We have developed 2 applications in ASP.NET MVC. We have used ASP.NET Identity in both applications for user authentication. Both applications use the same database. Also both apps are hosted on Azure Portal.
We would like to implement SSO in both applications, so when I log in to one application, the second application doesn't ask for login again and authenticates the already logged in user.
We have implemented to share authentication cookies among ASP.NET apps as per the Microsoft document (open the link shared below), but it's not working.
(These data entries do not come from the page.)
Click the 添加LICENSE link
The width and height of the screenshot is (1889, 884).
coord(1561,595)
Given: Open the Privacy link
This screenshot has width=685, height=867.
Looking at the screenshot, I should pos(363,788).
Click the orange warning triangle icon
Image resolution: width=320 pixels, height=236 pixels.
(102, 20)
I have posted code below.
I have written this code in Startup.Auth.cs:
public void ConfigureAuth(IAppBuilder app)
{
// Configure the db context, user manager and signin manager to use a single instance per request
app.CreatePerOwinContext(ApplicationDbContext.Create);
app.CreatePerOwinContext<ApplicationUserManager>(ApplicationUserManager.Create);
app.CreatePerOwinContext<ApplicationSignInManager>(ApplicationSignInManager.Create);
app.UseCookieAuthentication(new CookieAuthenticationOptions()
{
AuthenticationType = DefaultAuthenticationTypes.ApplicationCookie,
CookieName = ".AspNet.SharedCookie",
CookieDomain= ".azurewebsites.net",
SlidingExpiration = true,
ExpireTimeSpan = TimeSpan.FromMinutes(120),
LoginPath = PathString.FromUriComponent("/Account/Login"),
LogoutPath = PathString.FromUriComponent("/Account/Logout"),
TicketDataFormat = new AspNetTicketDataFormat(
new DataProtectorShim(
DataProtectionProvider.Create(new DirectoryInfo("C:\\ApplicationData"),
(builder) =>
{
builder.SetApplicationName("SharedCookieApp");
})
.CreateProtector(
"Microsoft.AspNetCore.Authentication.Cookies." +
"CookieAuthenticationMiddleware",
"Cookies.Application",
"v2"))),
CookieManager = new ChunkingCookieManager()
});
}
Also added claim when user logged in successfully in login method as below.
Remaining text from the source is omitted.